__Document section__.
——

“Parents of children with suspected autism are having to wait at least 44 months for diagnosis, prompting a cross-party group of more than 140 MPs to write to the health secretary, Jeremy Hunt, demanding urgent action”, taken from an article in the Guardian. Read the full article here.
How many more findings like this is it going to take for the Government to accept that just as early diagnosis for many other medical and neurological disorders (e.g Cancer, Alzheimers, Stroke) saves and improves quality of life, it is also a key predictor of positive outcomes children with Autism?
Seeing that the average wait time for an Autism diagnosis is 44 months, drew me to pull up data from one of the children we work with.
At twenty-two months old her parents were told she was too young for an Autism diagnosis and they should wait, as it’s likely that she is slow developer and she’d be fine. Her mother was not satisfied and called us for an initial assessment. We are not diagnosticians but within 30 minutes of observing her and talking to the mother, we knew that all was not well and 3 days later we had an experienced Masters level ABA tutor in her home working with the little girl for 20 hours per week.

——

__Exercise prompt__. Can you update the passage on autism diagnosis wait times, from "At twenty-two months" through "hours per week.", giving that part again with "twenty-two months" changed to "22 months"?

——

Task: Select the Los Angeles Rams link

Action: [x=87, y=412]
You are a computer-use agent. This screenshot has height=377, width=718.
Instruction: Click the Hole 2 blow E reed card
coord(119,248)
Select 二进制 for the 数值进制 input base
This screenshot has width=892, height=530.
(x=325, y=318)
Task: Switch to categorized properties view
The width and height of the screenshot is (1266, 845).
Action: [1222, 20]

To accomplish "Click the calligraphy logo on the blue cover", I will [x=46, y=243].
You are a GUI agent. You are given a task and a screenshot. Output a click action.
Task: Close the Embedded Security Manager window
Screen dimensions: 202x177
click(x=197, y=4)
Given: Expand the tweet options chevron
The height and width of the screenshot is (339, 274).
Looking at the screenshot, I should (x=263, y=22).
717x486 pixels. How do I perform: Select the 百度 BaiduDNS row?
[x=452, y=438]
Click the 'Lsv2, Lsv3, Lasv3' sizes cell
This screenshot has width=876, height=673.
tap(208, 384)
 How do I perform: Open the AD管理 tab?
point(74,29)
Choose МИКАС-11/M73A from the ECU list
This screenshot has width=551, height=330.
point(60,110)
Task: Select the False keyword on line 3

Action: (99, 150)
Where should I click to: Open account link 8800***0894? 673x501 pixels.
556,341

——

__Output of the exercise__.
At 22 months old her parents were told she was too young for an Autism diagnosis and they should wait, as it’s likely that she is slow developer and she’d be fine. Her mother was not satisfied and called us for an initial assessment. We are not diagnosticians but within 30 minutes of observing her and talking to the mother, we knew that all was not well and 3 days later we had an experienced Masters level ABA tutor in her home working with the little girl for 20 hours per week.